Nein, wegen einer Abmahnung nicht. Aber wenn die Abmahnung nicht der Wahrheit entspricht, warum hast du sie dann unterschrieben? Ich würde deine eigene Version des Vorfalls aufschreiben und auch an die Geschäftsleitung schicken. Natürlich kannst du jetzt auch einfach gar nichts machen und die Sache auf sich beruhen lassen. Aber dann wird es später sehr schwierig, dieser Abmahnung noch zu widersprechen, weil sie nicht ganz richtig ist.

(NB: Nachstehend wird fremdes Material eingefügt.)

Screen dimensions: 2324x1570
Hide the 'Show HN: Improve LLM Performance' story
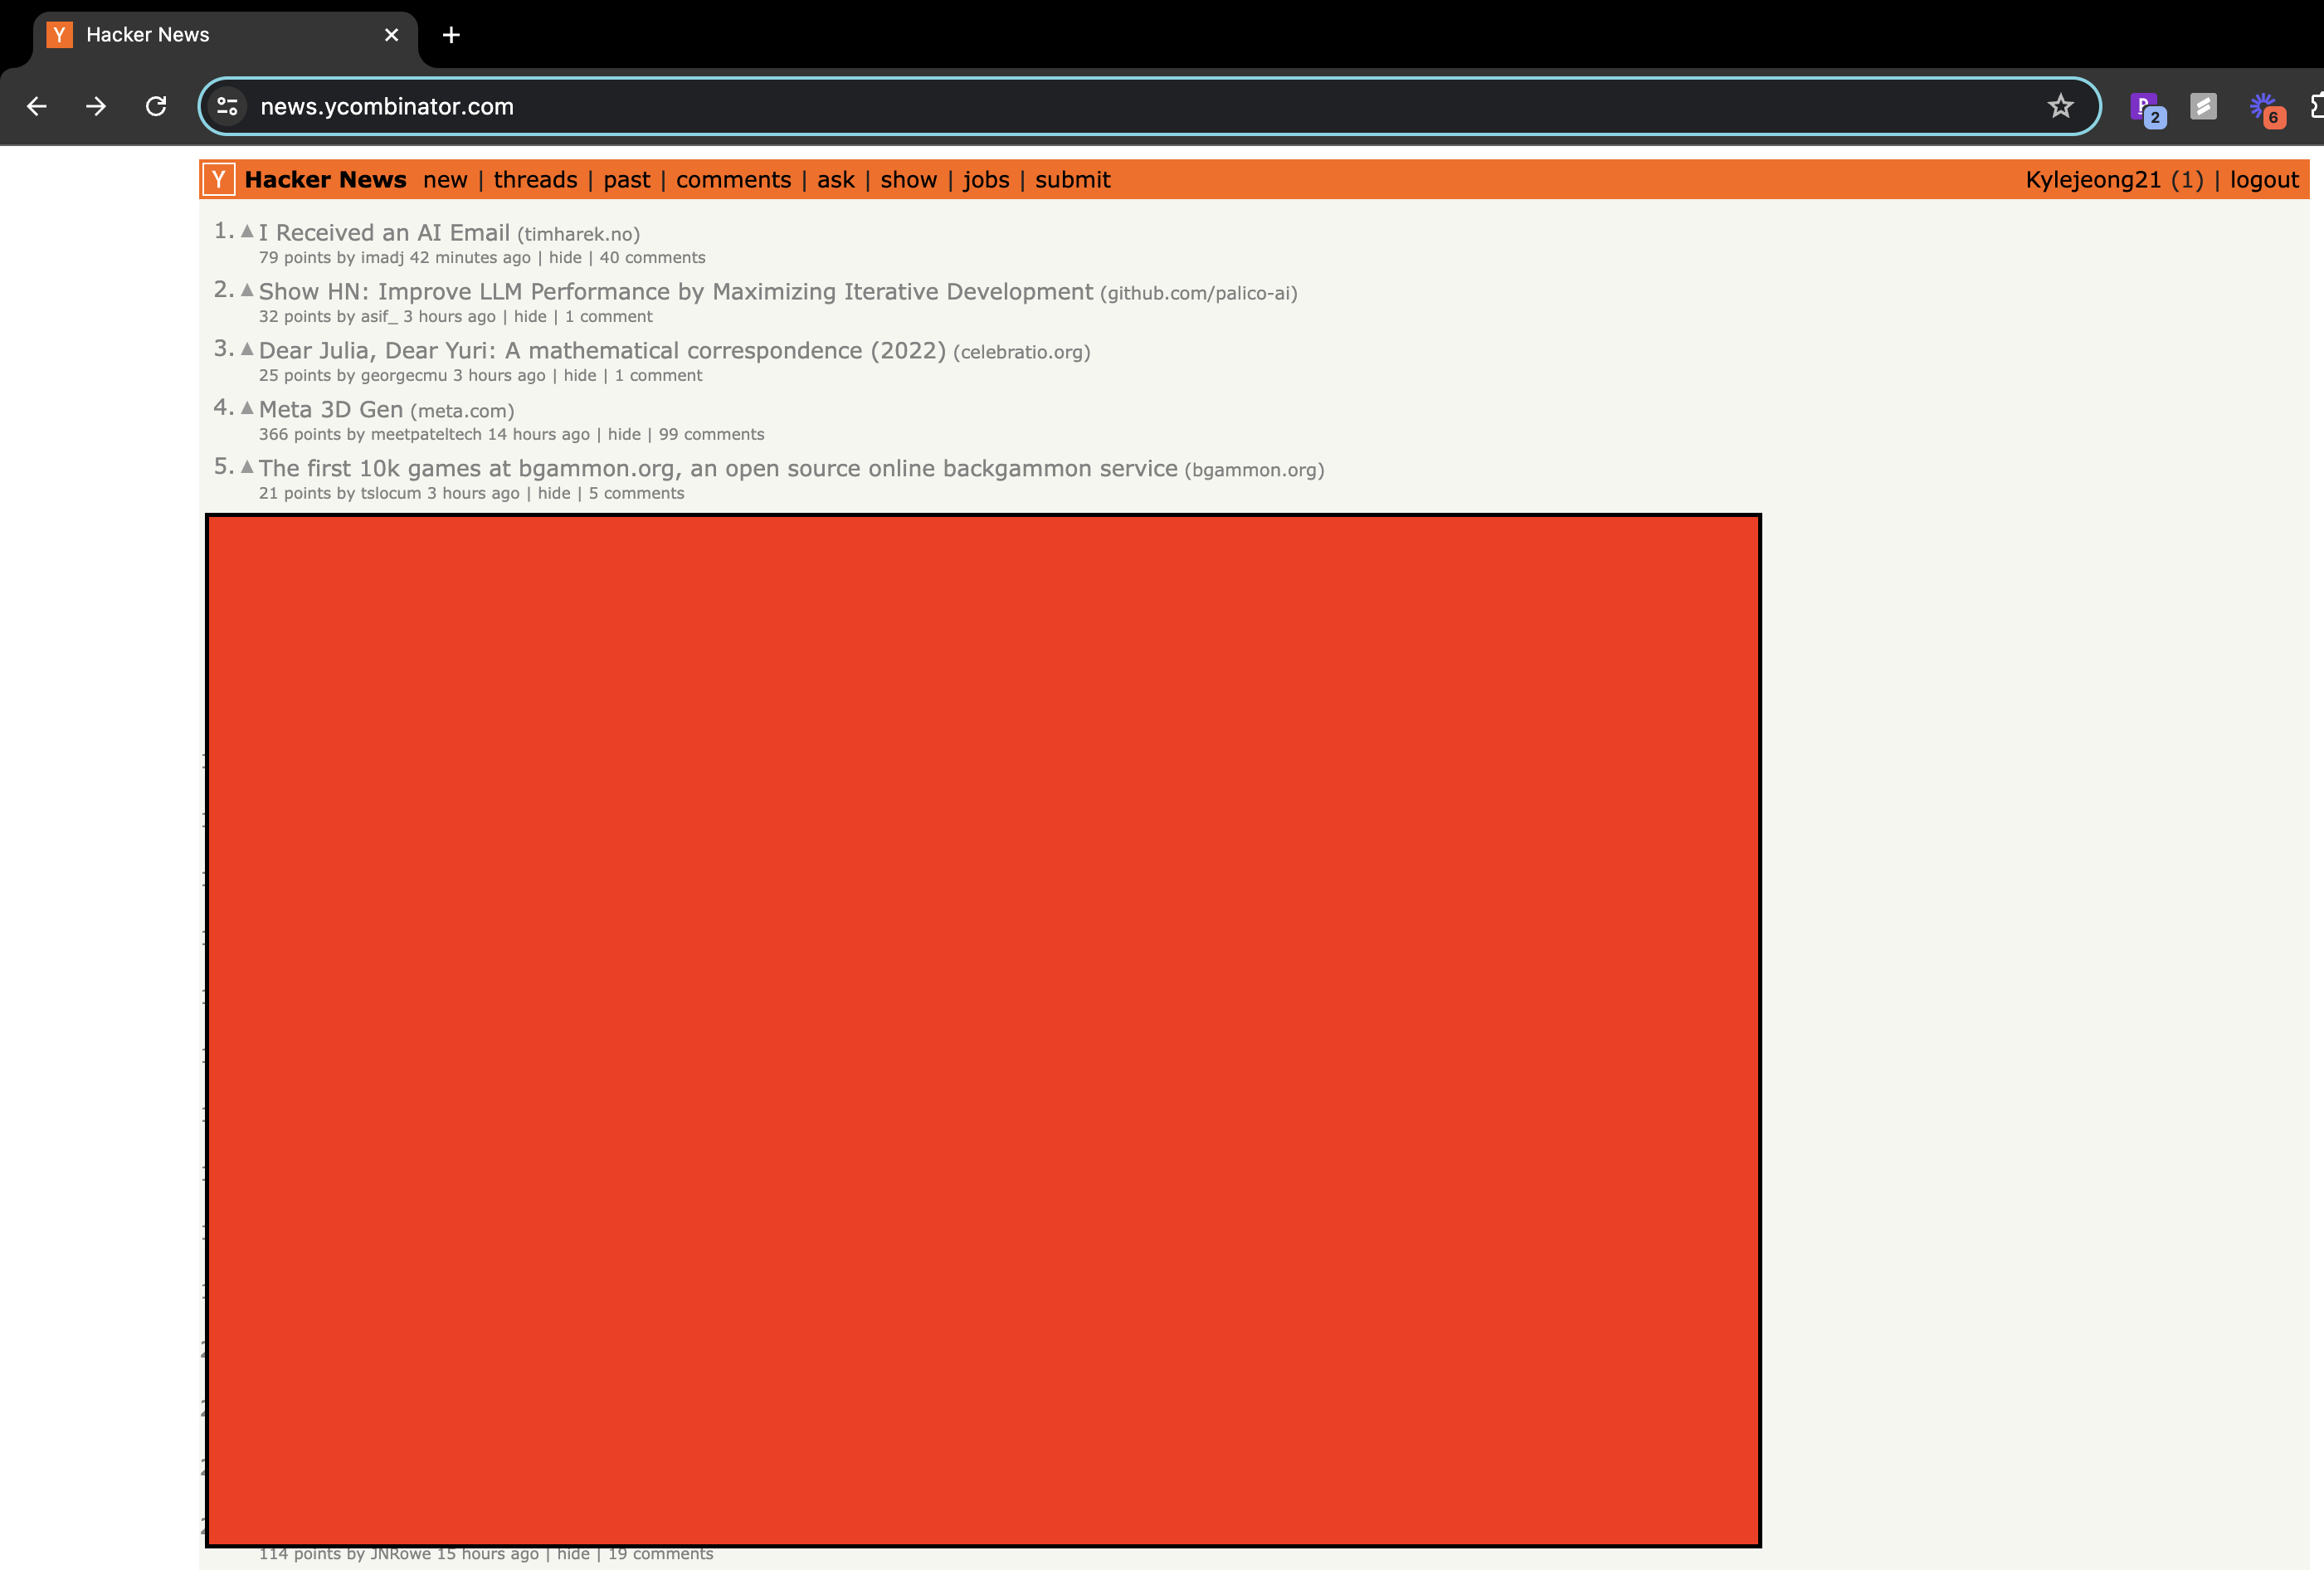[530, 316]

kommt drauf an wie das in der Abmahnung formuliert wurde... wenn dann drin steht... in etwa... im Wiederholungsfall erfolgt eine sofortige Kündigung... dann ja.

Muss man denn Abmahnungen unterschreiben, wenn sie nicht der Wahrheit entsprechen??? Würde mich jetzt auch mal interessieren?

nein, wegen einer Verfehlung, für die eine Abmahnung ausgesprochen wurde, kann man nicht gleichzeitig / anschließend gekündigt werden. Im übrigen steht in deiner Abmahnung normalerweise auch drinnen, dass bei weiteren Verstößen gegen deine arbeitsvertraglichen Pflichten mit einer Kündigung zu rechnen ist.

nein, nach der ersten Abmahnung nicht. Es müsste schon eine zweite folgen.

Kündigung erst ab der 3. Abmahnung ausser du klaust oder so

Das mit der Dritten Abmahnung ist Quatsch. Man kann nach der Ersten gekündigt werden und auch ganz ohne Abmahnung.